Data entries

--*--

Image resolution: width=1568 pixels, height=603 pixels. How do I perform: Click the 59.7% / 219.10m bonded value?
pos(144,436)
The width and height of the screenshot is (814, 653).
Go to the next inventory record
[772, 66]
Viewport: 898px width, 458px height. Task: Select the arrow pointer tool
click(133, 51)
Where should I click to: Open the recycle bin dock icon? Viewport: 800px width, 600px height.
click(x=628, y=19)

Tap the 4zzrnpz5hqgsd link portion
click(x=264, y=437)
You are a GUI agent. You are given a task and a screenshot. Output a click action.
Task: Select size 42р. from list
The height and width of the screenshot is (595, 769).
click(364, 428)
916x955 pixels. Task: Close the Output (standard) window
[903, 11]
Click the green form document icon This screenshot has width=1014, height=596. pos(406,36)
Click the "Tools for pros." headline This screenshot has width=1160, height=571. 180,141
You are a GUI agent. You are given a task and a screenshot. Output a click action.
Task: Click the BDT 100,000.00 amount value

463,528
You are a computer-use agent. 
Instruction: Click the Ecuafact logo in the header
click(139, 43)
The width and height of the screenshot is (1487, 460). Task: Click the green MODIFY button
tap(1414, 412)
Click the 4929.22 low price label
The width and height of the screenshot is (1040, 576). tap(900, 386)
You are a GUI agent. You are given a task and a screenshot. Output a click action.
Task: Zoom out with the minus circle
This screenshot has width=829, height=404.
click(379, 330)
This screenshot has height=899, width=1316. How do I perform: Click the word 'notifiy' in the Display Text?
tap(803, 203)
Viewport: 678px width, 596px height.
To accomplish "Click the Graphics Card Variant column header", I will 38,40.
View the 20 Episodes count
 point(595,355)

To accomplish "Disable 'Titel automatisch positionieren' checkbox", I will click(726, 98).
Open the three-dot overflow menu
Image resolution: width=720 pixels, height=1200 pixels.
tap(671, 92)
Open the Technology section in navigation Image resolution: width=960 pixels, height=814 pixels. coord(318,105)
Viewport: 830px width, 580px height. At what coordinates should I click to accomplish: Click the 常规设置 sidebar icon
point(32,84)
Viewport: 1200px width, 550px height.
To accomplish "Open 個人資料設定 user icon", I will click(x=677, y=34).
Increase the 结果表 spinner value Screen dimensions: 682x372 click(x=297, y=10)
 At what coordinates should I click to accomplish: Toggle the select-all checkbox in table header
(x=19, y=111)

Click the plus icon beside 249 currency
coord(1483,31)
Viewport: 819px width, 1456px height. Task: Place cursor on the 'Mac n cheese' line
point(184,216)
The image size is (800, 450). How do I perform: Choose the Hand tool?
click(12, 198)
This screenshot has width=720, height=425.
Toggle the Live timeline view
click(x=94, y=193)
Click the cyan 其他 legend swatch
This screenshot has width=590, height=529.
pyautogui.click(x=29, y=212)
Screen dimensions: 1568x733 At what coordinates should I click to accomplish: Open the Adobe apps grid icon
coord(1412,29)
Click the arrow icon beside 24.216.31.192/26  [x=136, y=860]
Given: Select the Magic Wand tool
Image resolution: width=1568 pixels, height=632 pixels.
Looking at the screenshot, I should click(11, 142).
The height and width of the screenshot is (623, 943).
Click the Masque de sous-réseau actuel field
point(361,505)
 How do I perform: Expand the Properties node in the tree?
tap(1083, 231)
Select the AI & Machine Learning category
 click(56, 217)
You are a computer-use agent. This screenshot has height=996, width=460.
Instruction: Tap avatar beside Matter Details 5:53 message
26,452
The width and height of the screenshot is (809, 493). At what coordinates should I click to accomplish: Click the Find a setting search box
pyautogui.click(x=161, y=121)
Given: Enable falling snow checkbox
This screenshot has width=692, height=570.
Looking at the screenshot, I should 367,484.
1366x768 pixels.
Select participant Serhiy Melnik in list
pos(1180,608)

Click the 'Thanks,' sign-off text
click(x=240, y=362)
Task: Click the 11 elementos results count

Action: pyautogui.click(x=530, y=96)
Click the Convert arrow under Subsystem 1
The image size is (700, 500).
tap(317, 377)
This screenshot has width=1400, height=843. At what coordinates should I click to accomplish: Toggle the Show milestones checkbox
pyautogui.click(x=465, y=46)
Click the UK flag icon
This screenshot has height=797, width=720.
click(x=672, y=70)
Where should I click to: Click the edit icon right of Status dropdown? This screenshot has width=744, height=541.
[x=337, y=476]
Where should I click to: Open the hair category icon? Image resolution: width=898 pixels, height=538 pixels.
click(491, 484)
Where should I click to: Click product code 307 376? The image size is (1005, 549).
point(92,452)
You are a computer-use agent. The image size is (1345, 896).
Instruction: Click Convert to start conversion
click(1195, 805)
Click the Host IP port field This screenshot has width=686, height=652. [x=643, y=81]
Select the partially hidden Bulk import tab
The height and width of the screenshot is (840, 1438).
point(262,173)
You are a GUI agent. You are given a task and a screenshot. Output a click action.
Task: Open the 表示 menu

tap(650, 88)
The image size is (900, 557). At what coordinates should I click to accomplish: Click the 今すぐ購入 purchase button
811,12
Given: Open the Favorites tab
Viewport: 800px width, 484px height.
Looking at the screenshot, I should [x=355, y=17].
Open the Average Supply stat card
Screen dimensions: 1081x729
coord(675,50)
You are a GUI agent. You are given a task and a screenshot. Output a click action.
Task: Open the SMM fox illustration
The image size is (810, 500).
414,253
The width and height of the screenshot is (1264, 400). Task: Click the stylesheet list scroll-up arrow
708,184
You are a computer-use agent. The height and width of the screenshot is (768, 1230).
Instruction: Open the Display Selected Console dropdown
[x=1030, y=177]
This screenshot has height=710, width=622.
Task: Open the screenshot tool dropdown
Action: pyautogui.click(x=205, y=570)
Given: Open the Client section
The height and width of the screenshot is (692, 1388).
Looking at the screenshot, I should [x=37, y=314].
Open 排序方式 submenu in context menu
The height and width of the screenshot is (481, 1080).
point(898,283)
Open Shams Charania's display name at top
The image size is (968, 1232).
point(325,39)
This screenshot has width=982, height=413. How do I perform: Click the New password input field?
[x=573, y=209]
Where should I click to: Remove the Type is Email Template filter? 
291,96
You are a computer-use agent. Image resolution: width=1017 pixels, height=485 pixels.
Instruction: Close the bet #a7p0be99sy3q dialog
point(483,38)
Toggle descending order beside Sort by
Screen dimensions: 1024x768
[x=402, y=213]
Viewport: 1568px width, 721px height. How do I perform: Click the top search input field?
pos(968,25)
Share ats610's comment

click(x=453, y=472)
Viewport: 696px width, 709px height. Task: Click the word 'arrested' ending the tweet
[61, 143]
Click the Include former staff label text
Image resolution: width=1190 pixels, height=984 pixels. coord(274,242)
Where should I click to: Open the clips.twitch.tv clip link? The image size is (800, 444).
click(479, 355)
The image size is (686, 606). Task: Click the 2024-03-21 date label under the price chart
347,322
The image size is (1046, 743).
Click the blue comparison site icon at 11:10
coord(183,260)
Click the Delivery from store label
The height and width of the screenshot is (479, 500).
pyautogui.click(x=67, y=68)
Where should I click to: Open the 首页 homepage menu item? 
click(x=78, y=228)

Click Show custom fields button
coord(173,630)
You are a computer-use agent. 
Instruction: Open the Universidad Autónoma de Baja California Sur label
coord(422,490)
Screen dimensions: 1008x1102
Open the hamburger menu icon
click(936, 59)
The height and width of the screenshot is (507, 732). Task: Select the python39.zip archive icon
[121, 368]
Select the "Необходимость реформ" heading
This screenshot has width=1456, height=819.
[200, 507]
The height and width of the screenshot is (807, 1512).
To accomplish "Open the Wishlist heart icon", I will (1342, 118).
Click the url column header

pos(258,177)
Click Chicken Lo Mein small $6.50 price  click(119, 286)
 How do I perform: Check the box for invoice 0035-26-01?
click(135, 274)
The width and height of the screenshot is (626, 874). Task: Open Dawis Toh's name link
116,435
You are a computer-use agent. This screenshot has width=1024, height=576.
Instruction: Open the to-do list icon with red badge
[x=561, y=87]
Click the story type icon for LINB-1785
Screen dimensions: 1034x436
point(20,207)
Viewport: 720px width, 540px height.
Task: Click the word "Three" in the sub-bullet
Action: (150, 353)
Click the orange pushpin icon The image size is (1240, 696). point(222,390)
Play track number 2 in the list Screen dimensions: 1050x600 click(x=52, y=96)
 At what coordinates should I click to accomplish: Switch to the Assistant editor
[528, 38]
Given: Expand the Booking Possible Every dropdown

--*--

_BRIEF_
Write out the records exactly, starting at the first line and stopping after the line that contains "Click the green form".

_ANSWER TO THIS TASK_
Image resolution: width=1568 pixels, height=603 pixels. How do I perform: Click the 59.7% / 219.10m bonded value?
pos(144,436)
The width and height of the screenshot is (814, 653).
Go to the next inventory record
[772, 66]
Viewport: 898px width, 458px height. Task: Select the arrow pointer tool
click(133, 51)
Where should I click to: Open the recycle bin dock icon? Viewport: 800px width, 600px height.
click(x=628, y=19)

Tap the 4zzrnpz5hqgsd link portion
click(x=264, y=437)
You are a GUI agent. You are given a task and a screenshot. Output a click action.
Task: Select size 42р. from list
The height and width of the screenshot is (595, 769).
click(364, 428)
916x955 pixels. Task: Close the Output (standard) window
[903, 11]
Click the green form document icon This screenshot has width=1014, height=596. pos(406,36)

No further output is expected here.